Gianni Maurizio, Fratelli Maddalena, Bolis Marco, Kurosaki Mami, Zanetti Adriana, Paroni Gabriela, Rambaldi Alessandro, Borleri Gianmaria, Rochette-Egly Cecile, Terao Mineko, Garattini Enrico
Laboratory of Molecular Biology, IRCCS-Istituto di Ricerche Farmacologiche "Mario Negri", 20156 Milano, Italy.
Hematology and Bone Marrow Transplant Unit, Azienda Ospedaliera Papa Giovanni XXIII, 24127 Bergamo, Italy.
Oncotarget. 2017 Jun 6;8(23):37041-37060. doi: 10.18632/oncotarget.10556.
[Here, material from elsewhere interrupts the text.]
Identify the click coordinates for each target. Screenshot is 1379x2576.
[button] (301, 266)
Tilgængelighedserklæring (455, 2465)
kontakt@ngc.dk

Treatment of acute promyelocytic leukemia (APL) with all-trans retinoic acid (ATRA) is the first example of targeted therapy. In fact, the oncogenic fusion-protein (PML-RAR) typical of this leukemia contains the retinoid-nuclear-receptor RARα. PML-RAR is responsible for the differentiation block of the leukemic blast. Besides PML-RAR, two endogenous RARα proteins are present in APL blasts, i.e. RARα1 and RARα2. We developed different cell populations characterized by PML-RAR, RARα2 and RARα1 knock-down in the APL-derived NB4 cell-line. Unexpectedly, silencing of PML-RAR and RARα2 results in similar increases in the constitutive expression of several granulocytic differentiation markers. This is accompanied by enhanced expression of the same granulocytic markers upon exposure of the NB4 blasts to ATRA. Silencing of PML-RAR and RARα2 causes also similar perturbations in the whole genome gene-expression profiles of vehicle and ATRA treated NB4 cells. Unlike PML-RAR and RARα2, RARα1 knock-down blocks ATRA-dependent induction of several granulocytic differentiation markers. Many of the effects on myeloid differentiation are confirmed by over-expression of RARα2 in NB4 cells. RARα2 action on myeloid differentiation does not require the presence of PML-RAR, as it is recapitulated also upon knock-down in PML-RAR-negative HL-60 cells. Thus, relative to RARα1, PML-RAR and RARα2 exert opposite effects on APL-cell differentiation. These contrasting actions may be related to the fact that both PML-RAR and RARα2 interact with and inhibit the transcriptional activity of RARα1. The interaction surface is located in the carboxy-terminal domain containing the D/E/F regions and it is influenced by phosphorylation of Ser-369 of RARα1.
用全反式维甲酸(ATRA)治疗急性早幼粒细胞白血病(APL)是靶向治疗的首个实例。事实上,这种白血病典型的致癌融合蛋白(PML-RAR)包含类视黄醇核受体RARα。PML-RAR导致白血病母细胞的分化阻滞。除了PML-RAR,APL母细胞中还存在两种内源性RARα蛋白,即RARα1和RARα2。我们在源自APL的NB4细胞系中开发了以PML-RAR、RARα2和RARα1敲低为特征的不同细胞群体。出乎意料的是,PML-RAR和RARα2的沉默导致几种粒细胞分化标志物的组成型表达出现类似增加。这伴随着NB4母细胞暴露于ATRA后相同粒细胞标志物表达的增强。PML-RAR和RARα2的沉默还会在载体和ATRA处理的NB4细胞的全基因组基因表达谱中引起类似的扰动。与PML-RAR和RARα2不同,RARα1的敲低会阻断几种粒细胞分化标志物的ATRA依赖性诱导。NB4细胞中RARα2的过表达证实了许多对髓系分化的影响。RARα2对髓系分化的作用不需要PML-RAR的存在,因为在PML-RAR阴性的HL-60细胞中敲低时也会出现这种情况。因此,相对于RARα1,PML-RAR和RARα2对APL细胞分化产生相反的作用。这些相反的作用可能与PML-RAR和RARα2都与RARα1相互作用并抑制其转录活性这一事实有关。相互作用表面位于包含D/E/F区域的羧基末端结构域,并且受RARα1的Ser-369磷酸化影响。